**Excerpted records**
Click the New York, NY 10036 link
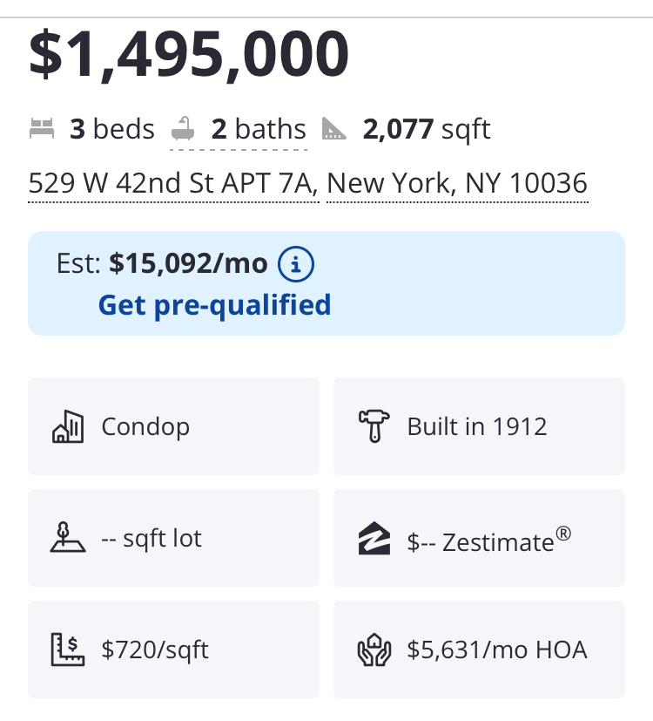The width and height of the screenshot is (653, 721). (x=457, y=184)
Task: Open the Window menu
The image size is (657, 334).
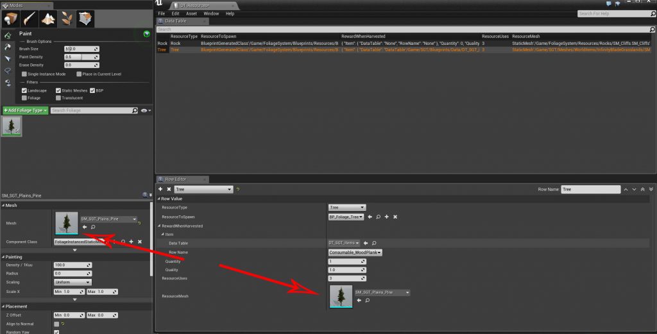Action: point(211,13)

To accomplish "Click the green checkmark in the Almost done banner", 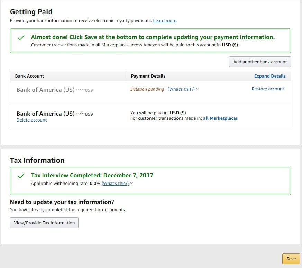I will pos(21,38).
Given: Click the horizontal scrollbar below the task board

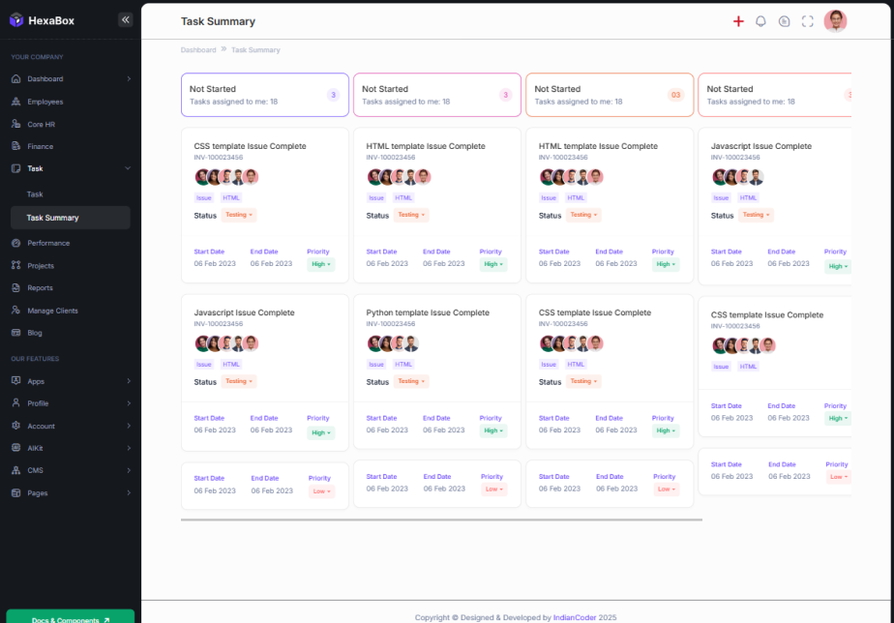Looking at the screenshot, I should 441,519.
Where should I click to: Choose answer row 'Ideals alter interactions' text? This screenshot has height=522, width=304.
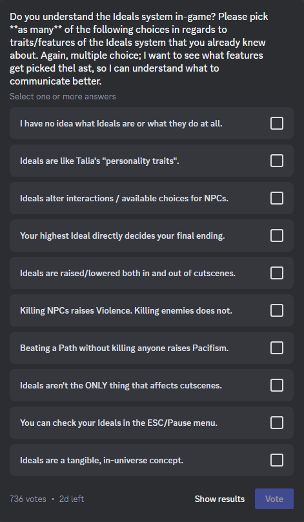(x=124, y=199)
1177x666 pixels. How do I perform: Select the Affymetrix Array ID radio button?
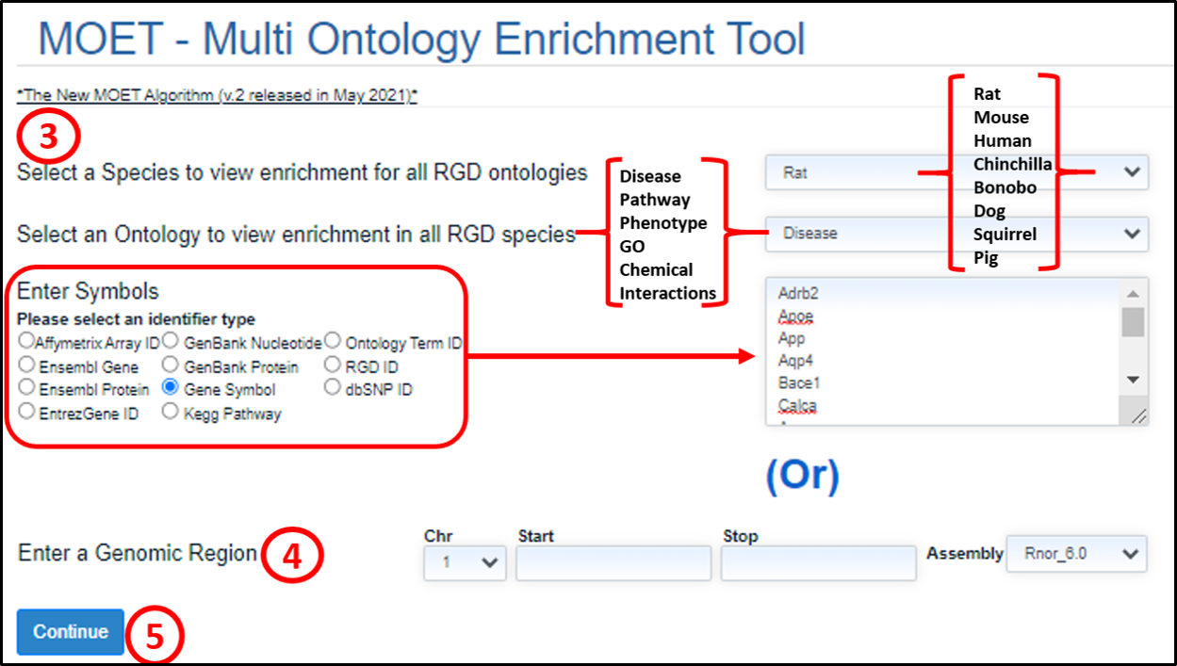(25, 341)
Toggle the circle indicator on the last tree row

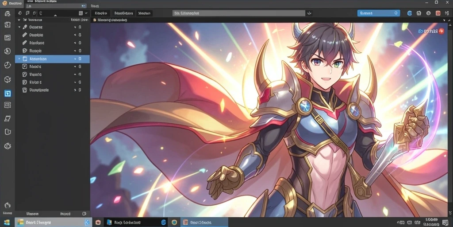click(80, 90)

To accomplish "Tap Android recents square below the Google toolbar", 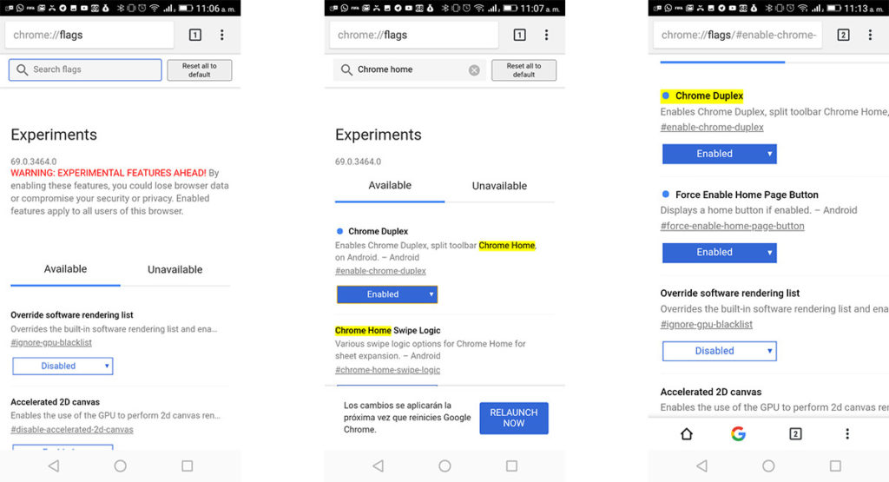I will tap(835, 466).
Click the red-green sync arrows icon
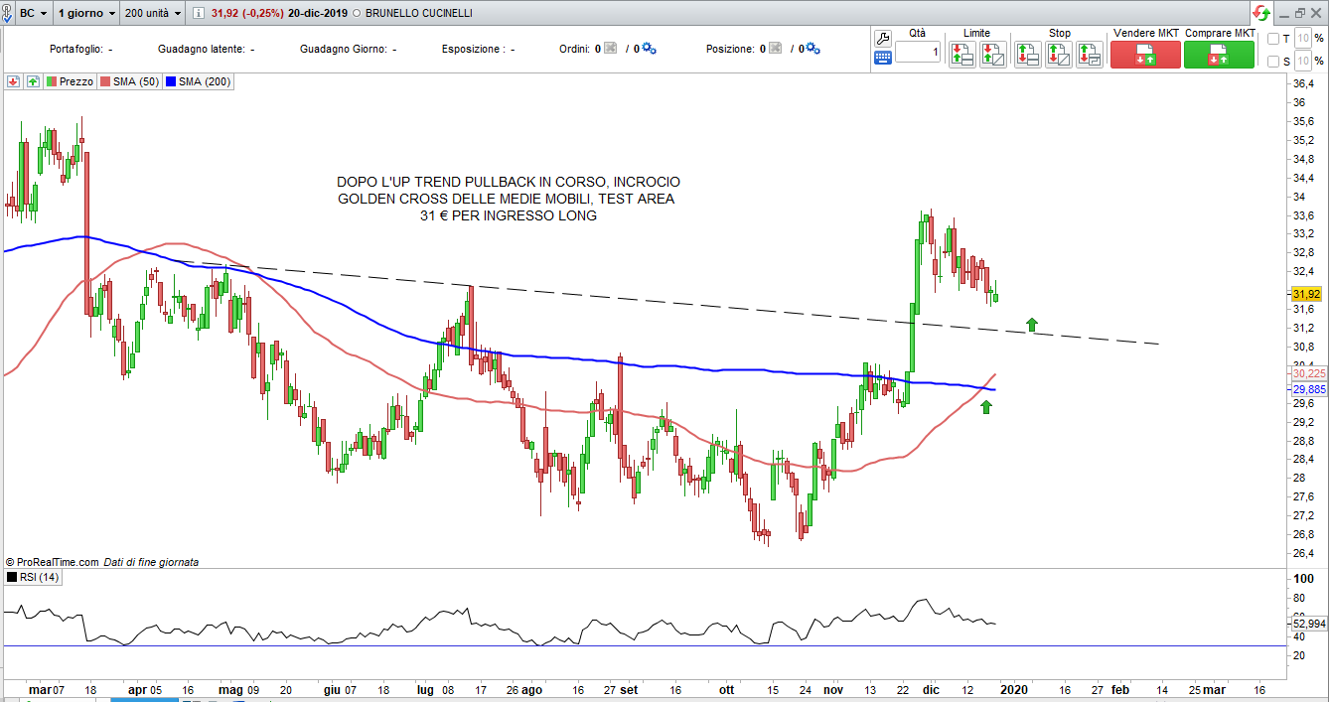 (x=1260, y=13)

---

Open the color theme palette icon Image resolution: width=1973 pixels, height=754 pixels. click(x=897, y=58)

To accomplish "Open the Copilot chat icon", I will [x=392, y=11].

**Exercise description**
The word "Open" appears in some of the lines above. Copy those lines.

**Task result**
Task: Open the Window menu
Open the color theme palette icon Image resolution: width=1973 pixels, height=754 pixels. click(x=897, y=58)
To accomplish "Open the Copilot chat icon", I will [x=392, y=11].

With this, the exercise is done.